### HOW TO COMPLETE THIS TASK
The result should be a word-for-word retyping of the entries below, free of pictures.

--- --- ---

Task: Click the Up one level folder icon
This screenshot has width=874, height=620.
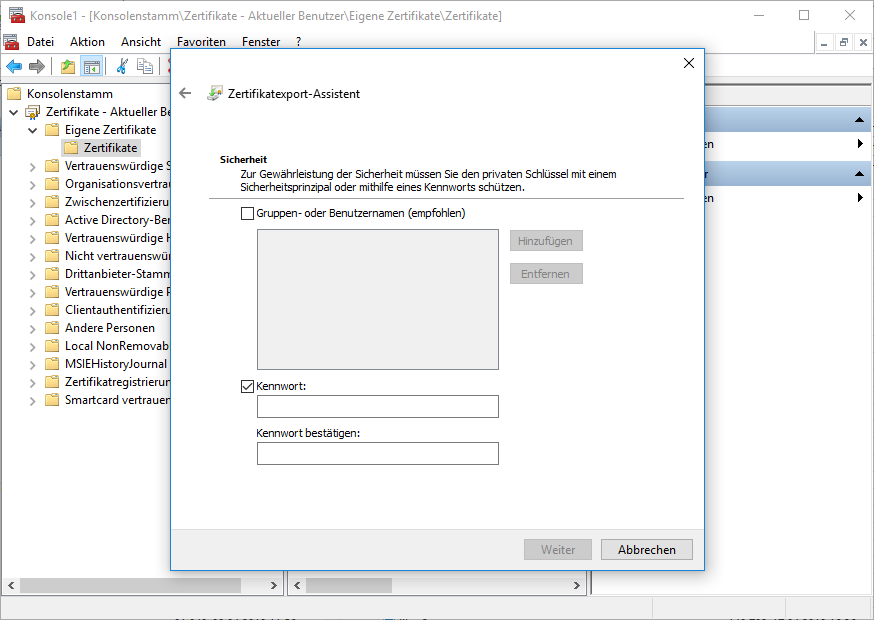Action: (67, 66)
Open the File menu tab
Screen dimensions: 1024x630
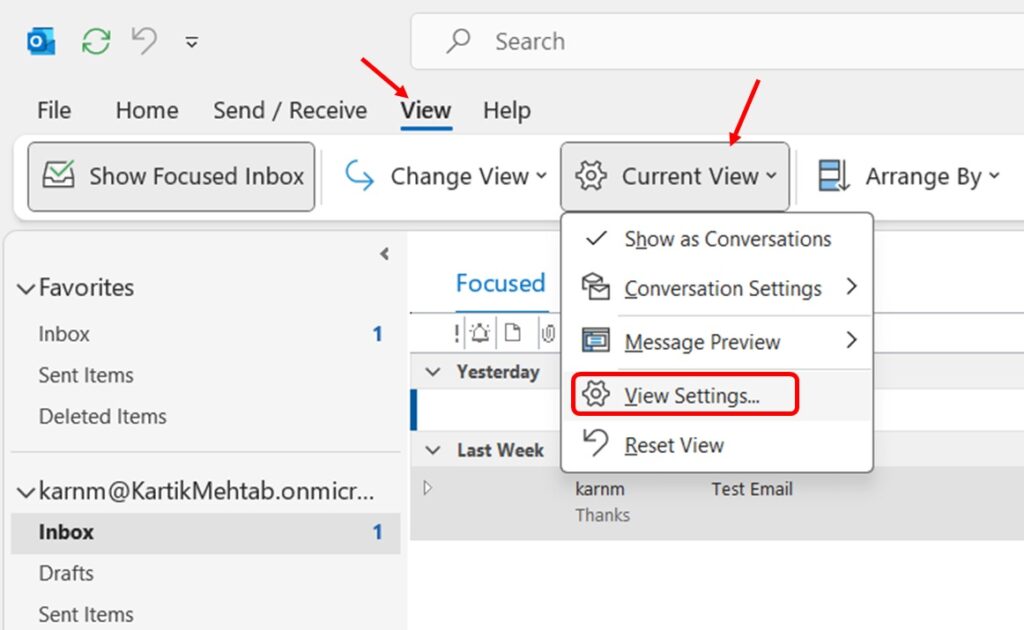54,110
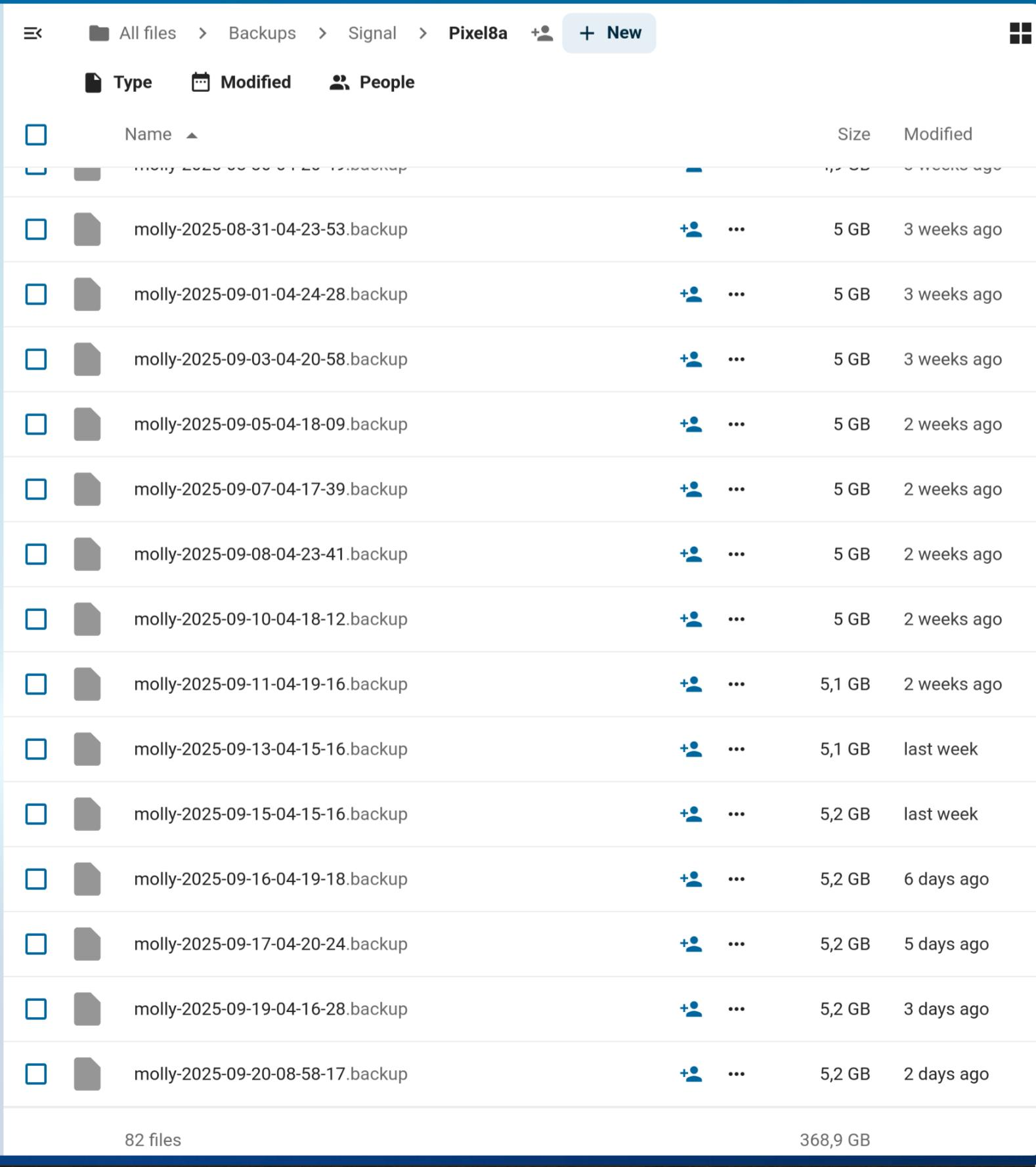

--- --- ---

### ANSWER TO THE PROBLEM
Task: Click the Up one level folder icon
This screenshot has width=874, height=620.
Action: (67, 66)
Open the File menu tab
Screen dimensions: 1024x630
54,110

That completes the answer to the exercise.